:: Source records

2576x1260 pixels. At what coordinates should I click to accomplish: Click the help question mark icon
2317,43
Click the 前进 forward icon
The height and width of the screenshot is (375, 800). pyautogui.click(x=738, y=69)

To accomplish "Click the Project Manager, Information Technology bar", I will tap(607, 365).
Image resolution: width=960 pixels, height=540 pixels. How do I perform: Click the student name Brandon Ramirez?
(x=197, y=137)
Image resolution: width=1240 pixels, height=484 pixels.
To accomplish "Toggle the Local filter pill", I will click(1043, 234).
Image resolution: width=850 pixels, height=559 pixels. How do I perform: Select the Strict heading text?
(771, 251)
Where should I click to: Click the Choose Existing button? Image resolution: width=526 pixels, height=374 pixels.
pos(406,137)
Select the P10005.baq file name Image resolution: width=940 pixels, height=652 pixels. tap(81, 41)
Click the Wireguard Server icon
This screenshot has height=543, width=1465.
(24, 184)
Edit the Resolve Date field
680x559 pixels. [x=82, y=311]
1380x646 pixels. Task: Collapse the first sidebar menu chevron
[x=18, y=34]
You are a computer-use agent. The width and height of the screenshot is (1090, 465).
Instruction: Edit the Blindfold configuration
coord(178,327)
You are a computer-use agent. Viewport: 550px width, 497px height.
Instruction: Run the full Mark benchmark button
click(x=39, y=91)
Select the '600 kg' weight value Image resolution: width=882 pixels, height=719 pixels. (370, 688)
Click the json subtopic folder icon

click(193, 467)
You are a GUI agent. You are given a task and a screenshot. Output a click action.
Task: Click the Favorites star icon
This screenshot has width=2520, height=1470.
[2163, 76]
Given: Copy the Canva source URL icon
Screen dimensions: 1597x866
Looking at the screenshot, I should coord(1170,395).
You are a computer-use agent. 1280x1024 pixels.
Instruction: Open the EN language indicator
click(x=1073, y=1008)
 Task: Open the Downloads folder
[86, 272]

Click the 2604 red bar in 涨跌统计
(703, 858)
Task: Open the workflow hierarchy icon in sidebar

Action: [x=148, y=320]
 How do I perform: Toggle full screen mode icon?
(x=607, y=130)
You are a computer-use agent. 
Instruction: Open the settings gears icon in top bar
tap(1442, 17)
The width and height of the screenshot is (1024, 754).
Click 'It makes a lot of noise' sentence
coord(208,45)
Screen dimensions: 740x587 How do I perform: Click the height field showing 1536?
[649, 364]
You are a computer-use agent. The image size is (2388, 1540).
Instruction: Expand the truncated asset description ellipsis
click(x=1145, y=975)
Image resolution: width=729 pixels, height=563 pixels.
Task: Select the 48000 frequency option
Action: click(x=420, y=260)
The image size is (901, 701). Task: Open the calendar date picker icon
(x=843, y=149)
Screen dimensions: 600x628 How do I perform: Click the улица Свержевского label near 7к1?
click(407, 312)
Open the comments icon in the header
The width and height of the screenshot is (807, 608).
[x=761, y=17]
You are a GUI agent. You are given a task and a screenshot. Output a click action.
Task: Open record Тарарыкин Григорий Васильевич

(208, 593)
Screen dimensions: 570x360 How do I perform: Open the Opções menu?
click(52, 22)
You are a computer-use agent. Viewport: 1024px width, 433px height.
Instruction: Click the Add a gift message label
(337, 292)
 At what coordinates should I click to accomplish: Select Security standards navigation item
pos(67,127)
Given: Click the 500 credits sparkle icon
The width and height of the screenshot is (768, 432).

::::

Rewrite all of the items above, changing "Instruction" to "Command" wherever it occurs and leaving everything else untouched.

2576x1260 pixels. At what coordinates should I click to accomplish: Click the help question mark icon
2317,43
Click the 前进 forward icon
The height and width of the screenshot is (375, 800). pyautogui.click(x=738, y=69)

To accomplish "Click the Project Manager, Information Technology bar", I will tap(607, 365).
Image resolution: width=960 pixels, height=540 pixels. How do I perform: Click the student name Brandon Ramirez?
(x=197, y=137)
Image resolution: width=1240 pixels, height=484 pixels.
To accomplish "Toggle the Local filter pill", I will click(1043, 234).
Image resolution: width=850 pixels, height=559 pixels. How do I perform: Select the Strict heading text?
(771, 251)
Where should I click to: Click the Choose Existing button? Image resolution: width=526 pixels, height=374 pixels.
pos(406,137)
Select the P10005.baq file name Image resolution: width=940 pixels, height=652 pixels. tap(81, 41)
Click the Wireguard Server icon
This screenshot has height=543, width=1465.
(24, 184)
Edit the Resolve Date field
680x559 pixels. [x=82, y=311]
1380x646 pixels. Task: Collapse the first sidebar menu chevron
[x=18, y=34]
You are a computer-use agent. The width and height of the screenshot is (1090, 465).
Command: Edit the Blindfold configuration
coord(178,327)
You are a computer-use agent. Viewport: 550px width, 497px height.
Command: Run the full Mark benchmark button
click(x=39, y=91)
Select the '600 kg' weight value Image resolution: width=882 pixels, height=719 pixels. (370, 688)
Click the json subtopic folder icon

click(193, 467)
You are a GUI agent. You are given a task and a screenshot. Output a click action.
Task: Click the Favorites star icon
This screenshot has width=2520, height=1470.
[2163, 76]
Given: Copy the Canva source URL icon
Screen dimensions: 1597x866
Looking at the screenshot, I should coord(1170,395).
You are a computer-use agent. 1280x1024 pixels.
Command: Open the EN language indicator
click(x=1073, y=1008)
 Task: Open the Downloads folder
[86, 272]

Click the 2604 red bar in 涨跌统计
(703, 858)
Task: Open the workflow hierarchy icon in sidebar

Action: [x=148, y=320]
 How do I perform: Toggle full screen mode icon?
(x=607, y=130)
You are a computer-use agent. 
Command: Open the settings gears icon in top bar
tap(1442, 17)
The width and height of the screenshot is (1024, 754).
Click 'It makes a lot of noise' sentence
coord(208,45)
Screen dimensions: 740x587 How do I perform: Click the height field showing 1536?
[649, 364]
You are a computer-use agent. The image size is (2388, 1540).
Command: Expand the truncated asset description ellipsis
click(x=1145, y=975)
Image resolution: width=729 pixels, height=563 pixels.
Task: Select the 48000 frequency option
Action: click(x=420, y=260)
The image size is (901, 701). Task: Open the calendar date picker icon
(x=843, y=149)
Screen dimensions: 600x628 How do I perform: Click the улица Свержевского label near 7к1?
click(407, 312)
Open the comments icon in the header
The width and height of the screenshot is (807, 608).
[x=761, y=17]
You are a GUI agent. You are given a task and a screenshot. Output a click action.
Task: Open record Тарарыкин Григорий Васильевич

(208, 593)
Screen dimensions: 570x360 How do I perform: Open the Opções menu?
click(52, 22)
You are a computer-use agent. Viewport: 1024px width, 433px height.
Command: Click the Add a gift message label
(337, 292)
 At what coordinates should I click to accomplish: Select Security standards navigation item
pos(67,127)
Given: Click the 500 credits sparkle icon
The width and height of the screenshot is (768, 432).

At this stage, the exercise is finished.